- **Data excerpts**:
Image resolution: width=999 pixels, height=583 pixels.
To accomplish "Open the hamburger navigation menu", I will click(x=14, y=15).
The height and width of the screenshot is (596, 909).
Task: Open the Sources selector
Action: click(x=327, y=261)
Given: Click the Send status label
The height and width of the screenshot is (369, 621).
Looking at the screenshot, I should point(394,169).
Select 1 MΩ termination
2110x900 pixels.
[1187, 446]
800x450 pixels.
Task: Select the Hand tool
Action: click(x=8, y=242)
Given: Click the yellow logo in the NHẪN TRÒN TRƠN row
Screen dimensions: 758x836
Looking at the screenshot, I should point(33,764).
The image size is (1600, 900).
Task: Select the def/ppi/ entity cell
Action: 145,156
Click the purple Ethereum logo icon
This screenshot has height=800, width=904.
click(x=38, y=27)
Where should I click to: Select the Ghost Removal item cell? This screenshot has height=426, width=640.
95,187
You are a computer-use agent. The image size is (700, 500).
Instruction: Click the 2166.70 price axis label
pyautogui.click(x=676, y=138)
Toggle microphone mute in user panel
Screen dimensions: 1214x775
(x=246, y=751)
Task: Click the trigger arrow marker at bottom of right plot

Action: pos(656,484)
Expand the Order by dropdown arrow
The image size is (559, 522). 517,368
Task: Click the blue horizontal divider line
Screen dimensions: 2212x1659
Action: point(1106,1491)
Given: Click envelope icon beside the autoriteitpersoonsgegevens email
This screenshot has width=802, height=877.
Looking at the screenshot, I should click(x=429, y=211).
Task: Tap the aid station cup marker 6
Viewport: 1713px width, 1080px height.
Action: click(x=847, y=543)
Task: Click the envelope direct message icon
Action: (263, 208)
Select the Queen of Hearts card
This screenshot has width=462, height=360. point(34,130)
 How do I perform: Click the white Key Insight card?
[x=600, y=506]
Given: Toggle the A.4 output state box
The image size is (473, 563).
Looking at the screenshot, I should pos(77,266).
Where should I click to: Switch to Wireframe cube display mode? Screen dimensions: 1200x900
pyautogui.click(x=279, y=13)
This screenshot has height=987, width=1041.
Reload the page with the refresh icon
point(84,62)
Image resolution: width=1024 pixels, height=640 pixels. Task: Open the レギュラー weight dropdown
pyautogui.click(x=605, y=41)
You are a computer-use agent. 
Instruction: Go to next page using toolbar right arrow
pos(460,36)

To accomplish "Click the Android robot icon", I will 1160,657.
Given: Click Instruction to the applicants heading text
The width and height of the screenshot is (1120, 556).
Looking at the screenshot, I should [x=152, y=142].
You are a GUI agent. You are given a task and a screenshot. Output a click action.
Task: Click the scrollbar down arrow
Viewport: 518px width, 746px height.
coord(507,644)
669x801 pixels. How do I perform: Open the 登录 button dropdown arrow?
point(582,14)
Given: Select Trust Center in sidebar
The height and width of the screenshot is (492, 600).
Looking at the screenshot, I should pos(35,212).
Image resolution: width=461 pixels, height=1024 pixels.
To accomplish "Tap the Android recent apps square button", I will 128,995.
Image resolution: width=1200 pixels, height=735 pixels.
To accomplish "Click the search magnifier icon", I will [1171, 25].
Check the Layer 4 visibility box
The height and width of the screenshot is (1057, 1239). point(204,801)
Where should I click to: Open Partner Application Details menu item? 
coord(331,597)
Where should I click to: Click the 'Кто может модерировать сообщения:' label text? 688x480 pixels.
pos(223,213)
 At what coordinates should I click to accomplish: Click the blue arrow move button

- **Task requirements**:
Would you retype the lines of the data above, from the one holding "Image resolution: width=1200" through its final line, exactly and without adding any other line?

- **Answer section**:
Image resolution: width=1200 pixels, height=735 pixels.
To accomplish "Click the search magnifier icon", I will [1171, 25].
Check the Layer 4 visibility box
The height and width of the screenshot is (1057, 1239). point(204,801)
Where should I click to: Open Partner Application Details menu item? 
coord(331,597)
Where should I click to: Click the 'Кто может модерировать сообщения:' label text? 688x480 pixels.
pos(223,213)
 At what coordinates should I click to accomplish: Click the blue arrow move button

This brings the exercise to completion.